== Selected passage ==
= Elizabeth Leech =

English pharmacist (d. 1886)

Elizabeth Leech (d. 1886) was an English pharmacist known for her struggle to be admitted to the Pharmaceutical Society of Great Britain.

== Life ==
Her father, Thomas Leech, ran a chemist's shop in Rochdale, Lancashire. She worked there with him for seven years, and then with her brother for six years, and finally on her own for nine years. With the economic downturn of the Lancashire cotton famine in the early 1860s, she had to close her shop, and became compounder and dispenser of prescriptions at the Munster House Lunatic Asylum in Fulham. Over the next two decades, she worked as a chemist and druggist in Worthing and London.
===
== Prompt 1 ==
Name every town or city where the Elizabeth Leech biography says she worked.
== Prompt 2 ==
In the Elizabeth Leech biography, what forced her to close her shop?
== Prompt 3 ==
Write out the passage of the Elizabeth Leech biography starting with "English pharmacist (d." and going on through "of Great Britain.".
== Data to examine ==
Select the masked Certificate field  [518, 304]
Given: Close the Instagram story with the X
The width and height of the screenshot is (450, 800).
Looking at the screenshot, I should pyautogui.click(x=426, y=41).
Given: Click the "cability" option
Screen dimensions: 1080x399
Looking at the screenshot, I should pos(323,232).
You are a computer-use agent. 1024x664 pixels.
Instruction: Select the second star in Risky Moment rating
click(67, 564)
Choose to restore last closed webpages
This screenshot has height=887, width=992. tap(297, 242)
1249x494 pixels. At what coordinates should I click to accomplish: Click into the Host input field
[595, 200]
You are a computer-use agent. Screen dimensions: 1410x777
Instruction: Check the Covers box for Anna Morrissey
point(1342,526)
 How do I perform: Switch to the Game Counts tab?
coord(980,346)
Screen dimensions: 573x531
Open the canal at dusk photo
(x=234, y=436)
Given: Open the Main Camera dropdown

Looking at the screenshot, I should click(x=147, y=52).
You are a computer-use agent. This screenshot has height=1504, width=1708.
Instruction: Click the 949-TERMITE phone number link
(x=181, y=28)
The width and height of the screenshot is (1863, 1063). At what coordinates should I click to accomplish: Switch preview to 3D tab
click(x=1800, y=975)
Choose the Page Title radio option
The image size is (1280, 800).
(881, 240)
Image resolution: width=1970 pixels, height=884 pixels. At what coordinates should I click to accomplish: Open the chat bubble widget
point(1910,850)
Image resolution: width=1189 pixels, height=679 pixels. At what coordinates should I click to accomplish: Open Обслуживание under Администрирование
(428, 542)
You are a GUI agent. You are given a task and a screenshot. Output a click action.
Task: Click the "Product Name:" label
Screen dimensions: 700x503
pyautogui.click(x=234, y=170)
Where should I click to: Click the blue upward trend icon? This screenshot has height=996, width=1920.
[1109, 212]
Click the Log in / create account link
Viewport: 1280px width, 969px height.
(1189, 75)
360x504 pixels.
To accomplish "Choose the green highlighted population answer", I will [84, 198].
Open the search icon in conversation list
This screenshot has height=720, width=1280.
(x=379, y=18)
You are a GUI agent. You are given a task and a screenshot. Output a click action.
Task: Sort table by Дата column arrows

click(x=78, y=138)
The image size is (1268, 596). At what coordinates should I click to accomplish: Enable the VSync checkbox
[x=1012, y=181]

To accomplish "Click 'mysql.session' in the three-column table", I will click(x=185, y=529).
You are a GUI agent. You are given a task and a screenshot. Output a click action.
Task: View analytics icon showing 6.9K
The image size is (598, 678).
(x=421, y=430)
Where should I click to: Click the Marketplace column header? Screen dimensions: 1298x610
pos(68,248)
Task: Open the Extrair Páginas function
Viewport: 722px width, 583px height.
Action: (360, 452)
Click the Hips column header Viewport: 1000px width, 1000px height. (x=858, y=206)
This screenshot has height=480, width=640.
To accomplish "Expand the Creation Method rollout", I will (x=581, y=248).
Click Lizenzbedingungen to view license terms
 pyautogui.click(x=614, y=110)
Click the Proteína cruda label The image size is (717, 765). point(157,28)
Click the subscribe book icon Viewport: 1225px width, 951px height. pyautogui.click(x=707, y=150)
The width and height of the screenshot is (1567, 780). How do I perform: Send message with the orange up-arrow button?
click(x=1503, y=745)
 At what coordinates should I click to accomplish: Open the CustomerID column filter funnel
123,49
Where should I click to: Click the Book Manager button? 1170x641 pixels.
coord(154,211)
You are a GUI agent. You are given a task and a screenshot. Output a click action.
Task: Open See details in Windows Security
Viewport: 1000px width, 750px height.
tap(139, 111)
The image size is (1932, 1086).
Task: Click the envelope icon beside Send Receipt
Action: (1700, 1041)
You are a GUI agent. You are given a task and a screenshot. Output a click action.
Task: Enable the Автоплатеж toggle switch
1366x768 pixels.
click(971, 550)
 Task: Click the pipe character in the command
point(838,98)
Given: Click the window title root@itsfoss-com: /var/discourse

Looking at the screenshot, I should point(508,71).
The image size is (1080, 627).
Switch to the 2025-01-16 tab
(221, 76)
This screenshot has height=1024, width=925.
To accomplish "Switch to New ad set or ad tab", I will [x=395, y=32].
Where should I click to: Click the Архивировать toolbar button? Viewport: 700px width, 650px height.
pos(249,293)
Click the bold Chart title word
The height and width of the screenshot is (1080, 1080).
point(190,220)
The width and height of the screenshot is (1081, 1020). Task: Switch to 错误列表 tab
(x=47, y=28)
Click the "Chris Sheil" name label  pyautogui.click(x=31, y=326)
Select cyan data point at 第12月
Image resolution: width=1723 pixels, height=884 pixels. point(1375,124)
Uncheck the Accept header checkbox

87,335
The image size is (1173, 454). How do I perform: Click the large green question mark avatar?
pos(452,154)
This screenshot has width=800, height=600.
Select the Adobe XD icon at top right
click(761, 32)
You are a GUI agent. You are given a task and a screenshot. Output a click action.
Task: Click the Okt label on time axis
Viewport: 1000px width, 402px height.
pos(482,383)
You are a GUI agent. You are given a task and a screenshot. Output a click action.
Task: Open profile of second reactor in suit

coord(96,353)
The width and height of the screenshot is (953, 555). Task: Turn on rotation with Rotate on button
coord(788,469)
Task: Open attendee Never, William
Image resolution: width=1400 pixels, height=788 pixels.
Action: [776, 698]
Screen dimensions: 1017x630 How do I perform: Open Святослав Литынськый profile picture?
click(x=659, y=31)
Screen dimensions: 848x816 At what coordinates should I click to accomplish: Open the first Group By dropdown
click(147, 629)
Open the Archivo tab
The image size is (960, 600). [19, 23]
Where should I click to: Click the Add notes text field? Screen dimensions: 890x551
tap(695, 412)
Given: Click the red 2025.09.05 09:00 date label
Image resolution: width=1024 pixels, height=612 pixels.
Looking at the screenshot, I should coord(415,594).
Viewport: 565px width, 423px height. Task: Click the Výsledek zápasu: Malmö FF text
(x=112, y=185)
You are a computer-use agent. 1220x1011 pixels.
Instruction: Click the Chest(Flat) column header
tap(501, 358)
===
== Task response 1 ==
Rochdale, Fulham, Worthing, London

== Task response 2 ==
The economic downturn of the Lancashire cotton famine in the early 1860s.

== Task response 3 ==
English pharmacist (d. 1886)

Elizabeth Leech (d. 1886) was an English pharmacist known for her struggle to be admitted to the Pharmaceutical Society of Great Britain.